Junto a él brilló un Joaquín Peiró, dos veces campeón de Italia y de la Intercontinental y una vez de Europa con el conjunto “nerazzurro”, que también vistió las camisetas del Torino, con anterioridad; y de la Roma, posteriormente, donde alzó una Copa de Italia.

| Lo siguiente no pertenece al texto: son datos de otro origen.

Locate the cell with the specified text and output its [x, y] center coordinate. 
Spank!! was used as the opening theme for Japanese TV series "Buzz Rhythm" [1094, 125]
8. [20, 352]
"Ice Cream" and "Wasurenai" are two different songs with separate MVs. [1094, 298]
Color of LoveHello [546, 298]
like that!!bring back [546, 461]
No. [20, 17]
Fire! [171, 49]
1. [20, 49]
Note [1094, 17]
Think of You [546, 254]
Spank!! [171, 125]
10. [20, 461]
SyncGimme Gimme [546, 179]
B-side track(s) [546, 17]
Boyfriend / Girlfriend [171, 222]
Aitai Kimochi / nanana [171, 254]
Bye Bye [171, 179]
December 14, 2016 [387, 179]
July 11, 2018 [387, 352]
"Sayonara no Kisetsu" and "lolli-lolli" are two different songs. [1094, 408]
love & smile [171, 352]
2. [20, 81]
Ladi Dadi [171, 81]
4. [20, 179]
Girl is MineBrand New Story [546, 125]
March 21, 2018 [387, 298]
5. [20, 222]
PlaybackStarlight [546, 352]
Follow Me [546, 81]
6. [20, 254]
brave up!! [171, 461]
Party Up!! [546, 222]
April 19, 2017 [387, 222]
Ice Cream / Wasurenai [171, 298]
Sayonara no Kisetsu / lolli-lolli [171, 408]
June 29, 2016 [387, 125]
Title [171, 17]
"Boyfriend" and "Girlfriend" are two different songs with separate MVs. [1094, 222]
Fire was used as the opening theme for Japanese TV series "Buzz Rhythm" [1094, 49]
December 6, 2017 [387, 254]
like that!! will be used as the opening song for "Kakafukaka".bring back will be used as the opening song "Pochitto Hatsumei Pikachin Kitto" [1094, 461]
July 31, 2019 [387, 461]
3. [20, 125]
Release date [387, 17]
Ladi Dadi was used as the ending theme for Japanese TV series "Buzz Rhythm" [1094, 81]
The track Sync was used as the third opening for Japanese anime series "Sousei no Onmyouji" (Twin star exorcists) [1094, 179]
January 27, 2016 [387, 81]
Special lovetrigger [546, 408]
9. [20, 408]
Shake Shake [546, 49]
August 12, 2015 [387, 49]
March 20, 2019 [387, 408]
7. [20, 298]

Desde los éxitos de Luis Suárez, Joaquín Peiró y Luis del Sol, ningún español triunfó en el 'Calcio'
Llorente, español número treinta y seis que desembarca en el fútbol italiano, seguirá los pasos de Luis del Sol, ex madridista campeón de Europa que vistió los colores de la ‘Vecchia Signora’. Aunque en menor medida que sus homólogos, el incansable centrocampista soriano también triunfó en sus ocho temporadas en el cuadro piamontés, donde se proclamó campeón de la Liga y de la Copa de Italia. Antes de regresar al Betis, club de su debut, del Sol defendió la camiseta de la Roma entre 1970 y 1972.

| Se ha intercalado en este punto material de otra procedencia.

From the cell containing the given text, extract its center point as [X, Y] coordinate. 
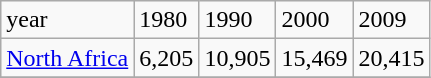
2000 [314, 20]
North Africa [68, 58]
20,415 [392, 58]
year [68, 20]
10,905 [238, 58]
15,469 [314, 58]
1980 [166, 20]
2009 [392, 20]
1990 [238, 20]
6,205 [166, 58]
Identify which cell holds the provided text, then report its (x, y) central coordinate. 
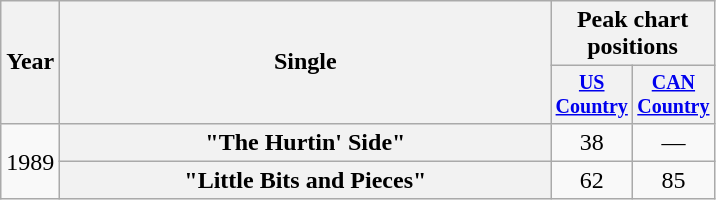
"The Hurtin' Side" (306, 142)
85 (674, 180)
"Little Bits and Pieces" (306, 180)
Year (30, 62)
Peak chartpositions (632, 34)
38 (592, 142)
US Country (592, 94)
CAN Country (674, 94)
Single (306, 62)
— (674, 142)
62 (592, 180)
1989 (30, 161)
Pinpoint the cell where the given text exists, returning its (x, y) midpoint coordinate. 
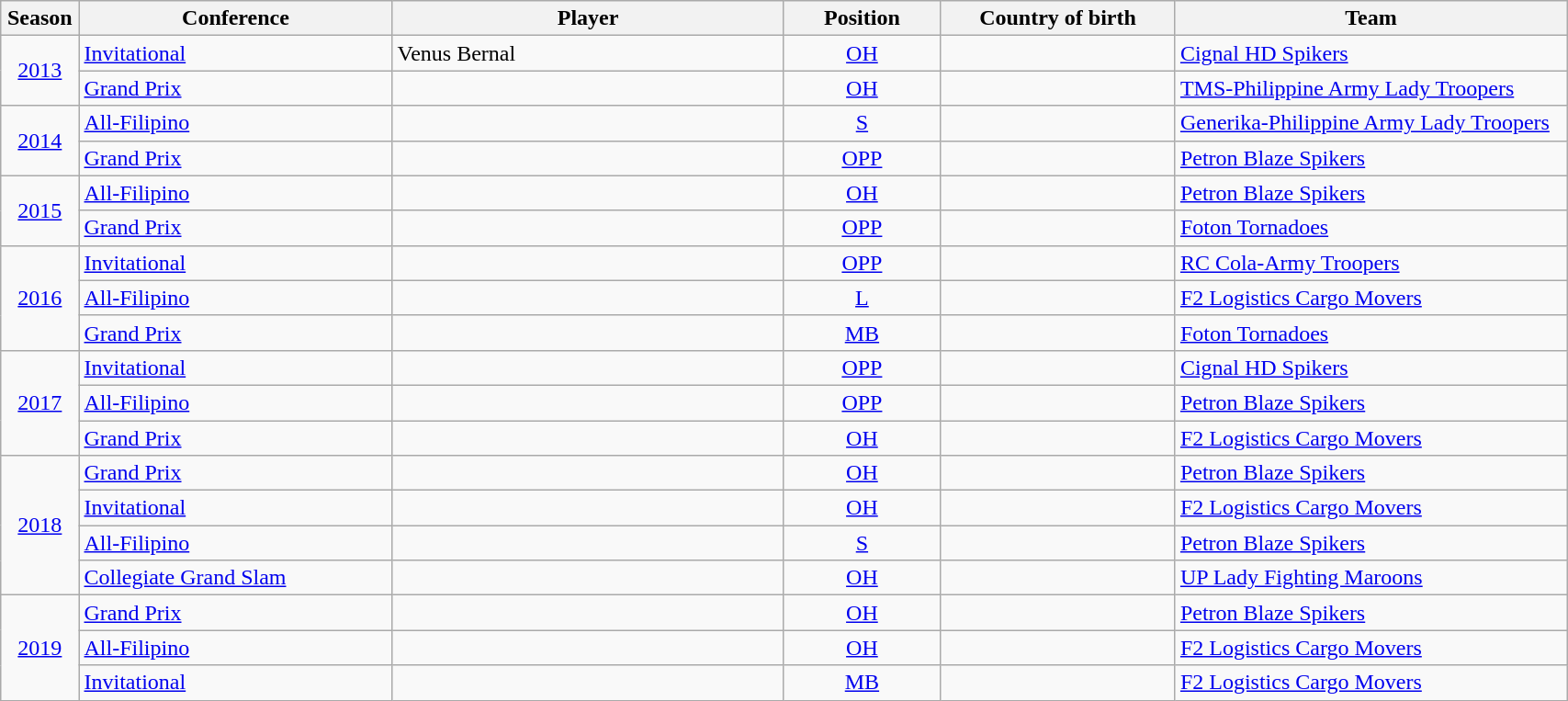
Collegiate Grand Slam (235, 578)
Conference (235, 18)
RC Cola-Army Troopers (1371, 263)
UP Lady Fighting Maroons (1371, 578)
Team (1371, 18)
Season (40, 18)
Generika-Philippine Army Lady Troopers (1371, 123)
L (862, 298)
2013 (40, 71)
Position (862, 18)
Country of birth (1058, 18)
2018 (40, 525)
Venus Bernal (588, 53)
2015 (40, 210)
2017 (40, 402)
2014 (40, 141)
Player (588, 18)
TMS-Philippine Army Lady Troopers (1371, 88)
2019 (40, 648)
2016 (40, 298)
Pinpoint the cell where the given text exists, returning its [X, Y] midpoint coordinate. 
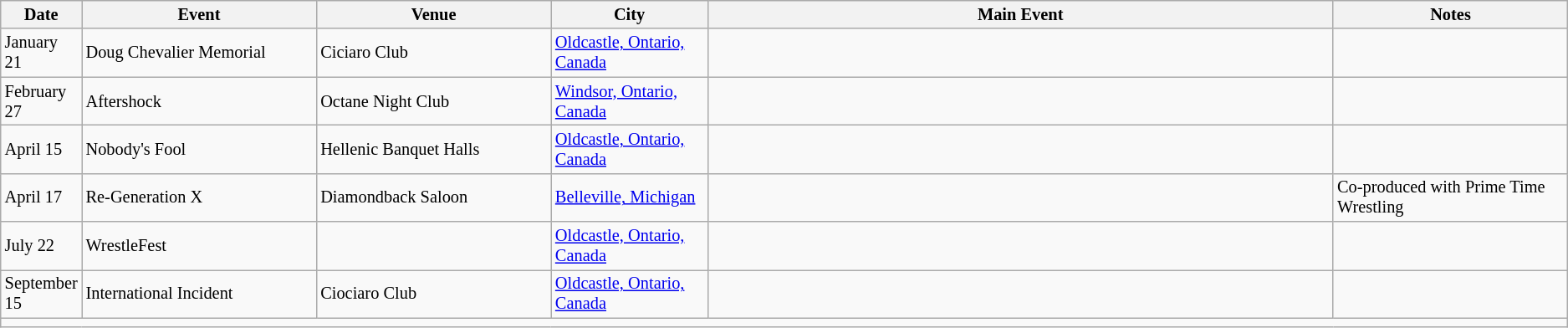
WrestleFest [199, 246]
Notes [1450, 14]
Ciciaro Club [433, 53]
Co-produced with Prime Time Wrestling [1450, 197]
Doug Chevalier Memorial [199, 53]
September 15 [42, 294]
April 17 [42, 197]
Aftershock [199, 101]
April 15 [42, 149]
Octane Night Club [433, 101]
Hellenic Banquet Halls [433, 149]
July 22 [42, 246]
Nobody's Fool [199, 149]
Diamondback Saloon [433, 197]
Belleville, Michigan [629, 197]
City [629, 14]
Venue [433, 14]
February 27 [42, 101]
Event [199, 14]
January 21 [42, 53]
Windsor, Ontario, Canada [629, 101]
Ciociaro Club [433, 294]
Re-Generation X [199, 197]
Main Event [1020, 14]
International Incident [199, 294]
Date [42, 14]
For the text-containing cell, return its midpoint in [X, Y] coordinate format. 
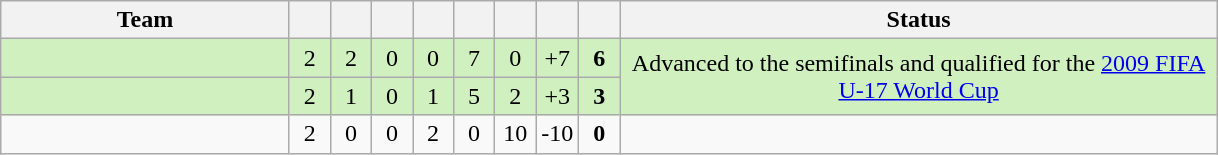
5 [474, 96]
-10 [558, 134]
7 [474, 58]
Advanced to the semifinals and qualified for the 2009 FIFA U-17 World Cup [919, 77]
10 [516, 134]
Status [919, 20]
+7 [558, 58]
6 [600, 58]
3 [600, 96]
Team [146, 20]
+3 [558, 96]
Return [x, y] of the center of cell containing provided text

Roma, capital de la maldición española
Precisamente Roma ha sido testigo de continuos descalabros para los españoles. Las últimas decepciones de Bojan Krkic -ahora en el Milan- y José Ángel en el campo, y de Luis Enrique en el banquillo de la Roma, confirmaron la leyenda negra de una ‘Ciudad Eterna’ que antes vio tropezar a Iván Helguera -su hermano Luis jugó en el Udinese-, forzado al ostracismo por Zdenek Zeman; a César Gómez, cuyo paso por Italia fue más que discreto; y a Pep Guardiola, que llegó al conjunto romano antes de militar en el Brescia, donde fue suspendido por dopaje.
Sus vecinos del Lazio no corrieron mejor suerte al apostar por Iván De la Peña o Gaizka Mendieta, quien llegó a la capital italiana previo pago de una cantidad cercana a los ocho mil millones de las antiguas pesetas -45 millones de euros-. Junto a ellos, los casos de Martín Vázquez en el Torino; de Guillermo Amor en la Fiorentina; o de José Mari y Javi Moreno en el Milan –éste último llegó a reconocer que no tenía el nivel-, entre otros, serán para Fernando Llorente unos fantasmas casi tan incómodos como los férreos defensores con los que se cruzará en las próximas cuatro temporadas.